I smiled at her and gave her a kiss. ‘These are for you,’ I said, handing her the roses.

‘Oh, thank you darling,’ she said. ‘Oh, they’re from Morocco! I wondered how a rose would grow this time of year. Luce, do you want to put them in a vase for me?’

‘I’m riding,’ said Lucia.

‘It won’t take a minute,’ said Dorothy.

‘I’ll do it,’ I said. I took the roses back, feeling their North African identity had courted Dotty’s disapproval: carbon footprint or racism? It was hard to tell.

‘How are you?’ she said.

‘Good, thanks,’ I replied, feeling a malaise melding with the claustrophobia and settling rapidly into the centre of my stomach. Daisy appeared at the kitchen door. ‘Hello!’ I said.

She too kissed me on the cheek. ‘Hi, Rose.’

‘Where’s Rad?’

Daisy rolled her eyes. ‘Stag do. You’d think they’d all be married by now.’

‘Yeah.’

‘Actually, this is a second marriage. They’re far more suited.’

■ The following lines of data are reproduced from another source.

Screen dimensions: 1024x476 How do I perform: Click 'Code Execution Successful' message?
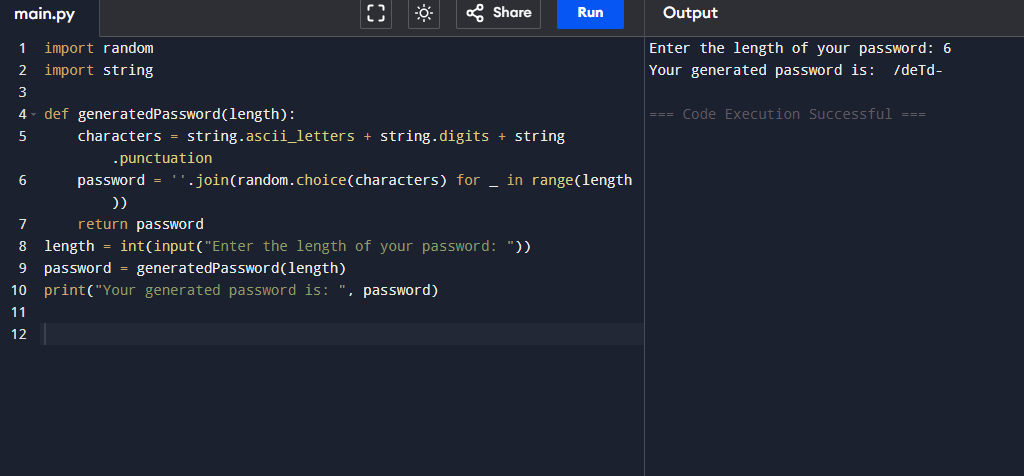coord(787,114)
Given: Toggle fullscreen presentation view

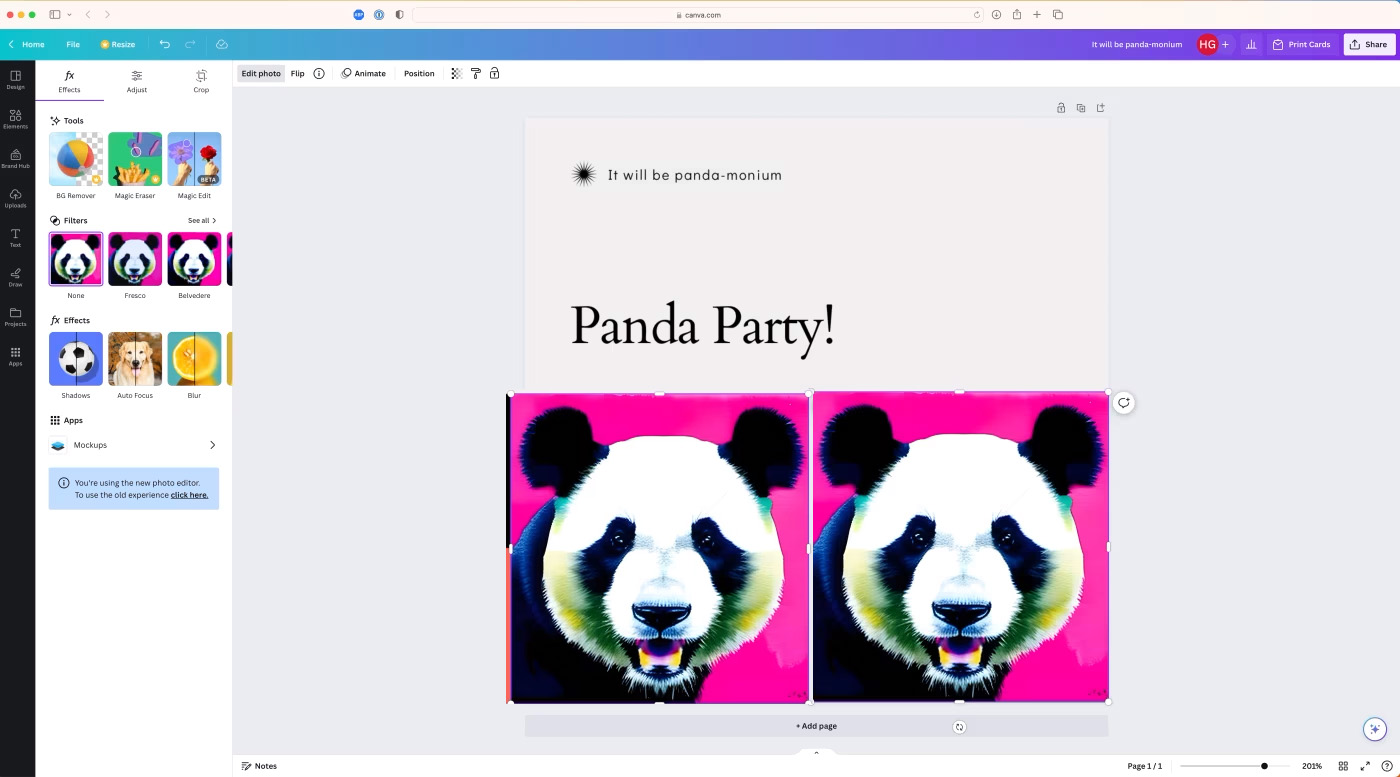Looking at the screenshot, I should coord(1365,766).
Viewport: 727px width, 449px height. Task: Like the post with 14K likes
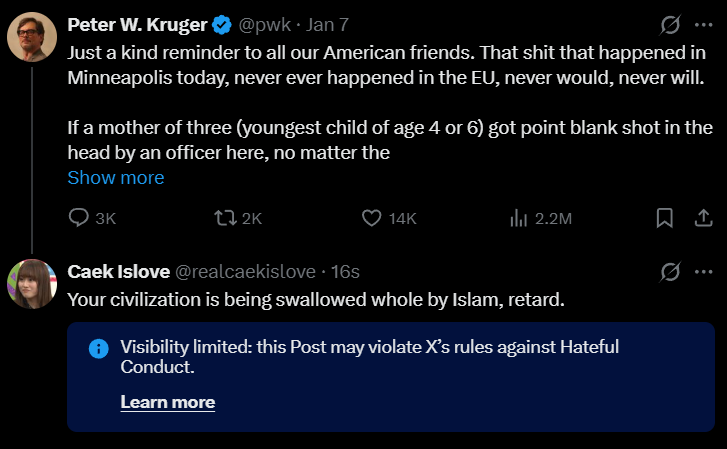tap(372, 218)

Dorothy sighed. ‘Will you tell your father to come and cut this beef? What on earth is he doing in there?’

‘I think he’s getting wine,’ I said.

‘No, he’s trying to set the Sky player to record,’ said Lucia.

‘Again? Go and do it for him, Luce. I don’t want everything to get cold. You two made it just in time,’ Dorothy added, but she only looked at me.

*

At lunch, we talked mainly about the impending wedding of a couple none of us knew except Daisy. I watched her mouth moving, and thought how utterly exhausted she looked. I tried to tune out, thinking of Constance Holden and how she might have fallen for my mother, but Daisy had a persistent voice, and as she went on and on, I began to yearn for a change of subject. A new update on Wilf’s phlegmy lung, or Lucia’s curriculum, and the latest way Daisy’s daughter had excelled beyond her classmates – (‘although it’s a far better idea to keep her with them, because it’s really important that she knows how to deal with people her age?’). I had a vision, suddenly, of what Lucia might be like in fifteen years’ time. I saw her, friendless, cluelessly brainy. It was bleak. I stared round the blandly decorated dining room, at the aspirational portraits of Dorothy’s distant Victorian relatives. The grandfather clock chimed in the hall.

‘And talking of weddings, what about you two?’ Daisy said as I cleared away the plates.